Son dönemde yeninden baş gösteren 1990’lı yılların pratiği olan kaçırma, ajanlık dayatması ve ölüm tehditlerine ilişkin konuşan TİHV Başkanı Prof. Dr. Şebnem Korur Fincancı, bunun amacının “tüm topluma korku yerleştirmek” olduğunu söyledi.
Türkiye’de “en karanlık yıllar” olarak anılan 1990’lı yıllarda başta Kürtler olmak üzere sosyalistler ve muhalif kimliklere dönük gerçekleştirilen kaçırma, ölüm tehdidi ve ajanlık dayatması gibi pratikler son dönemde yeninden baş gösterdi.
1 ayda 3 kaçırma
Geçtiğimiz ay Urfa’dan Diyarbakır’a özel aracıyla gelirken Pirinçlik Jandarma Karakolu’na 2 kilometre yakınında terk edilmiş halde aracı bulunan HDP üyesi Diyarbakırlı iş insanı Kamil Açar’dan iki gün haber alınamamıştı. 20 Temmuz’da evine dönen Açar, ifadesinde uzun namlulu silahlı kişilerce aracının önünün kesildiğini, ellerinin kelepçelendiğini ve gözlerinin bağlanarak kaçırıldığını açıklamıştı. Bu olayın ardından ise HDP Gençlik Meclisi Üyesi Ç.M., gözaltına alınarak götürüldüğü Karacadağ eteklerinde polislerce ölümle tehdit edilmişti. Son olarak da HDP Gençlik Meclisi üyesi Fedai Türeli, Diyarbakır’ın Yenişehir ilçesinin Ofis semtinde Kütüphane Sokak’ta 31 Temmuz akşamı “Ranger” marka sivil polis aracıyla gözaltına alınmış ve 3 gün boyunca kendisinden haber alınamamıştı. HDP avukatlarının Diyarbakır İl Emniyet Müdürlüğü’ne yaptığı başvuru sonucunda Türeli hakkında gözaltı işlemi olmadığı öğrenilmişti. Olayla ilgili açıklama yapan HDP Gençlik Meclisi, Türeli’nin kaçırılıp gözaltına alındığı daha sonrasında serbest bırakıldığını ve ailesinin yanına döndüğünü açıklamıştı.

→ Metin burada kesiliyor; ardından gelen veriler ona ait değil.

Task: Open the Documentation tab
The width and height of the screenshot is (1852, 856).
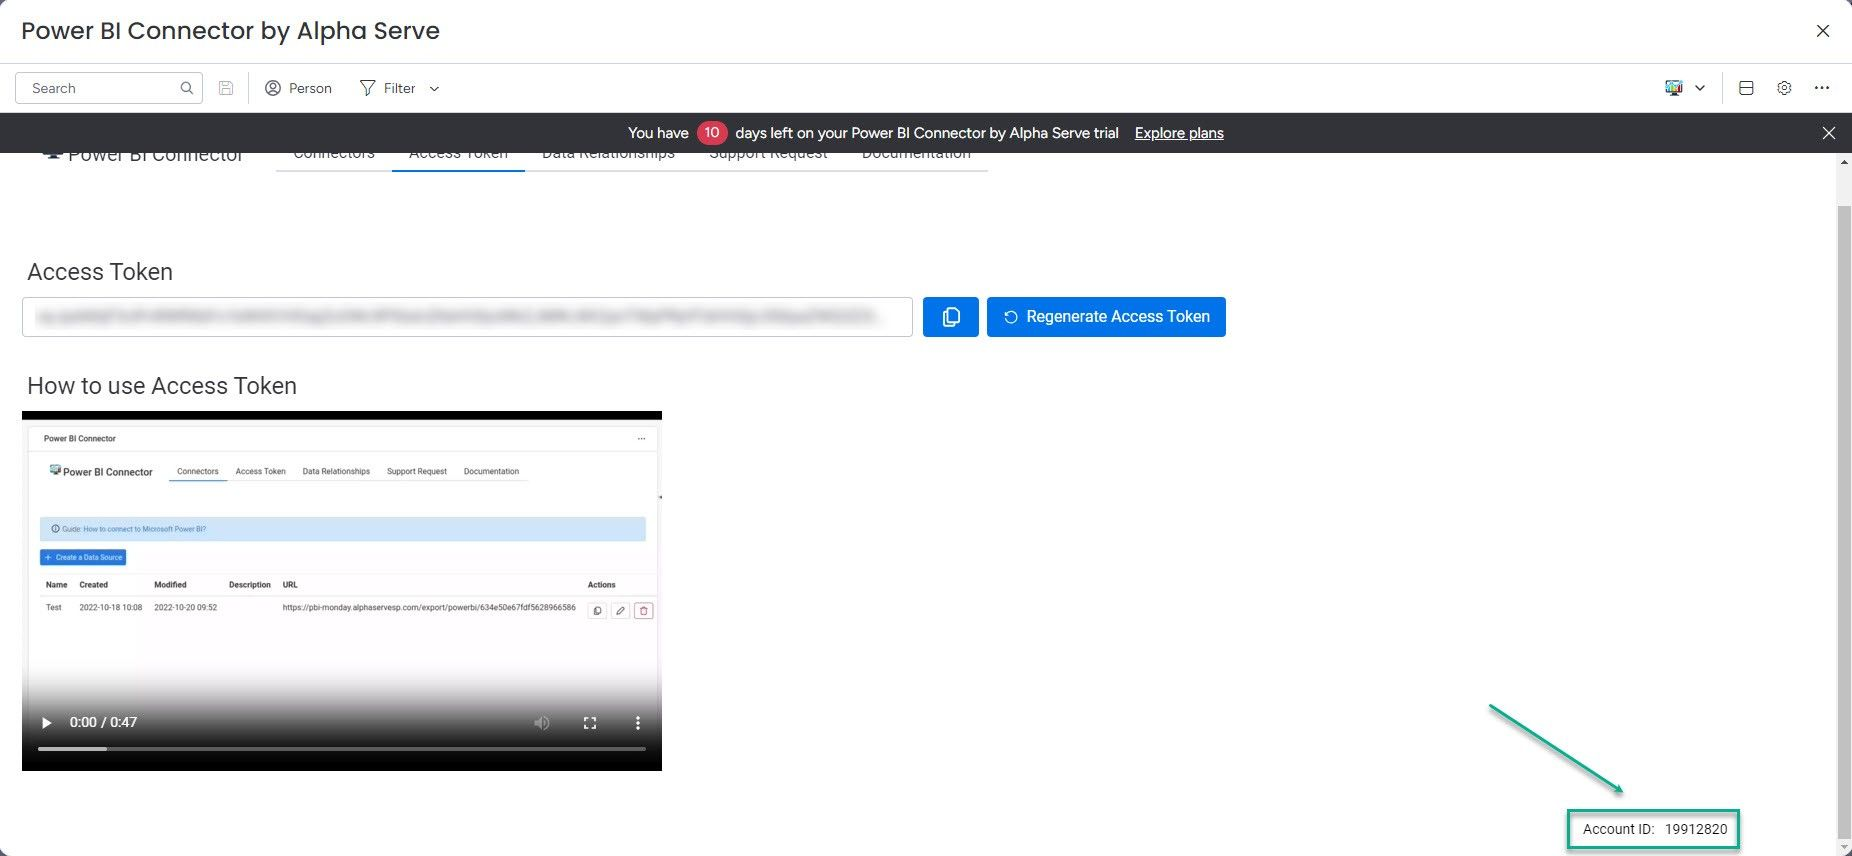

‘Korkuyu yerleştirmek istiyorlar’
Son dönemde artış gösteren kaçırma, ölüm tehdidi ve ajanlık dayatması gibi durumları MA’dan Elif Çetiner’e değerlendiren Türkiye İnsan Hakları Vakfı (THİV) Başkanı Prof. Dr. Şebnem Korur Fincancı, “AKP toplum mühendisliği yapıyor. Ölüm tehditleriyle toplumu kontrol altına almaya çalışıyor” dedi.
Bu tür olayların amacının “tüm topluma korku yerleştirmek” olduğunu vurgulayan Fincancı, şunları söyledi:
“İnsanlar daha önce kaybediliyordu fakat şimdi ise gözaltında yapılan tehditlerin ardından serbest bırakılarak bu tehditler ile toplum mühendisliği yapılmaya çalışılıyor. Salıverilme demek topluma bu tehdidin aktarılmasını ve toplumun daha çok içine kapanmasını, sessizleşmesini sağlıyor. Daha deneyimli bir ekipten bahsediyoruz diyebiliriz. Doğrudan tehdidi bütün topluma yayma görevi verilmiş bir yapı var. Büyük şehirlerde kaçırılıp haber alınamayan insanlar da var, belki de bundan 10-15 yıl sonra farklı meydanlarda, anneler, eşler, çocuklar kayıplarını arayacak. Sürekli yakınlarını arayan kuşaklar ile karşı karşıya kalıyoruz. Dolayısıyla bu durumlara karşı tehdit alan insanların bu durumu duyurması ve harekete geçmesi gerekiyor.”